Dick Cheney and the audacity of hostility
The former vice president’s speech on Thursday at the American Enterprise Institute was little more than an exhaustive rehash of his hard-line views about the so-called war on terror. But it was notable for one thing: The degree to which it was shot through with antagonism.
Cheney went beyond his usual monotone delivery. He set himself up as a “freer man” who ostensibly could now speak his mind outside the constraints of politics. The speech he then went on to deliver was fraught with nothing but politics — betraying how much he desires to extend his political influence beyond office and shore up his tortured legacy. The familiar litany of dubious assertions he made about covert Bush administration programs, from spying inside the United States to “enhanced interrogations” of captured terrorists, will be debunked yet again across the media.
But what of his naked disdain for one of the nation’s most respected news gathering institutions? Cheney emphasized that the Bush government’s Terrorist Surveillance Program “prevented attacks and saved lives,” despite that no clear evidence of that has ever emerged. “The program was top secret, and for good reason,” he said, “until the editors of the New York Times got it and put it on the front page.” He noted how, after September 11, 2001, the Times had spent months publishing the pictures and the stories of everyone killed by al-Qaeda in the terrorist attacks. “Now here was that same newspaper publishing secrets in a way that could only help al-Qaeda,” he sneered. “It impressed the Pulitzer committee, but it damn sure didn’t serve the interests of our country, or the safety of our people.”

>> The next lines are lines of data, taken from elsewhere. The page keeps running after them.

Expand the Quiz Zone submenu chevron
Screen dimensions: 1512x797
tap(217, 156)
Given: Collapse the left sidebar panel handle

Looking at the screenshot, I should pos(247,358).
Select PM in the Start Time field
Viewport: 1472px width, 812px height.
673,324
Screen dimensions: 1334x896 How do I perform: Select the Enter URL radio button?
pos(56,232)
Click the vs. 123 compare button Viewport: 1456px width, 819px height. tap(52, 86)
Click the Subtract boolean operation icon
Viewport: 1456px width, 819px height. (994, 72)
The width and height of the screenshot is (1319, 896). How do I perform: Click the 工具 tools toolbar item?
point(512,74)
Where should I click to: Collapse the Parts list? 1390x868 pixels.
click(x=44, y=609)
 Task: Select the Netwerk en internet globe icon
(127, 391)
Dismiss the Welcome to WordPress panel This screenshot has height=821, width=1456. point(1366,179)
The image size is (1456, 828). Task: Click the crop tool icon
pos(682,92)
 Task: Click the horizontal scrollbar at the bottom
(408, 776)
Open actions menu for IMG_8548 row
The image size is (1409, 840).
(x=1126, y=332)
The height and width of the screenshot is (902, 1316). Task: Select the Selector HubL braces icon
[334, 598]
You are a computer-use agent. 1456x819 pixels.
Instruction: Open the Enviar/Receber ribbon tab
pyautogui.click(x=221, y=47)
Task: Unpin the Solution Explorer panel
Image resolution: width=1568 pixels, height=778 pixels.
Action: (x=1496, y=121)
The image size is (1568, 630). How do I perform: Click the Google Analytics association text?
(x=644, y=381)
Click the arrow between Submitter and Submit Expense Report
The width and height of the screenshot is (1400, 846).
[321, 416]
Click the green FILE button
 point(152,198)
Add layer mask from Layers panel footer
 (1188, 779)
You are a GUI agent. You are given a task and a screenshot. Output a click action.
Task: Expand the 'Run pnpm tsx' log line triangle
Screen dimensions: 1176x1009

(This was derision crafted in advance, no less; his prepared remarks, as posted on AEI’s web site, contained the emphatic “damn sure” phrase.)
Political opponents in general were the target of Cheney’s wrath for not seeing all the “exacting efforts to do a hard and necessary job and to do it right” when it came to CIA operatives subjecting captured terrorists to such measures as mock execution by drowning.
“We hear from some quarters nothing but feigned outrage based on a false narrative,” Cheney said. “In my long experience in Washington, few matters have inspired so much contrived indignation and phony moralizing as the interrogation methods applied to a few captured terrorists.”
At several turns Cheney directly attacked President Obama — by most counts unusual behavior from a top member of a preceding administration against a sitting president. Noting that Obama “reserved for himself the authority to order enhanced interrogation after an emergency,” Cheney scorned the president: “When they talk about interrogations, he and his administration speak as if they have resolved some great moral dilemma in how to extract critical information from terrorists. Instead they have put the decision off, while assigning a presumption of moral superiority to any decision they make in the future.”
Another terrorist attack on Americans is not a matter of if but when. It may come at a Bronx synagogue. It may come in Minneapolis.
In his own speech on Thursday, Obama acknowledged the danger. “Neither I nor anyone can stand here today and say that there will not be another terrorist attack that takes American lives.” Yet, though his speech at the National Archives in Washington was delivered just prior to the former vice president’s on Thursday, it couldn’t have been a clearer rebuke of the Cheney doctrine:
The American people are not absolutist, and they don’t elect us to impose a rigid ideology on our problems. They know that we need not sacrifice our security for our values, nor sacrifice our values for our security, so long as we approach difficult questions with honesty and care and a dose of common sense. That, after all, is the unique genius of America. That’s the challenge laid down by our Constitution. That has been the source of our strength through the ages. That’s what makes the United States of America different as a nation.
I can stand here today, as President of the United States, and say without exception or equivocation that we do not torture, and that we will vigorously protect our people while forging a strong and durable framework that allows us to fight terrorism while abiding by the rule of law. Make no mistake: If we fail to turn the page on the approach that was taken over the past several years, then I will not be able to say that as President. And if we cannot stand for our core values, then we are not keeping faith with the documents that are enshrined in this hall.
The outcome of last November’s election was in part a popular rejection of the politics of fear. After eight years of Bush-Cheney governance, from the mess at Guantanamo Bay to the mess in Afghanistan, there are no clear or easy solutions. But on a day of charged, dueling speeches, at least there can be no confusion about which of the two voices has the power to act on the nation’s behalf.
Hey Mark, nice analysis of Cheney’s speech. I don’t know if you’ve seen this but it’s an excellent explanation of why–perhaps unfortunately–Obama’s policies with regard to our national security are really still pretty similar to the Bush administration. Cheney should read it too:
http://www.tnr.com/politics/story.html?id=1e733cac-c273-48e5-9140-80443ed1f5e2&p=4
Author Jack Goldsmith writes: “A final explanation for the congruence between Obama and Bush policies is that governing is much harder than campaigning.” I think that says quite a bit right there.
Thanks for the link, will check it out. I think it goes without saying that promising to close Gitmo and actually doing it are two different things… but even if Obama is far more moderate on national security than the left wing of his party might like, there’s just no comparison to the ideology of Cheney. The AEI speech once again made that clear.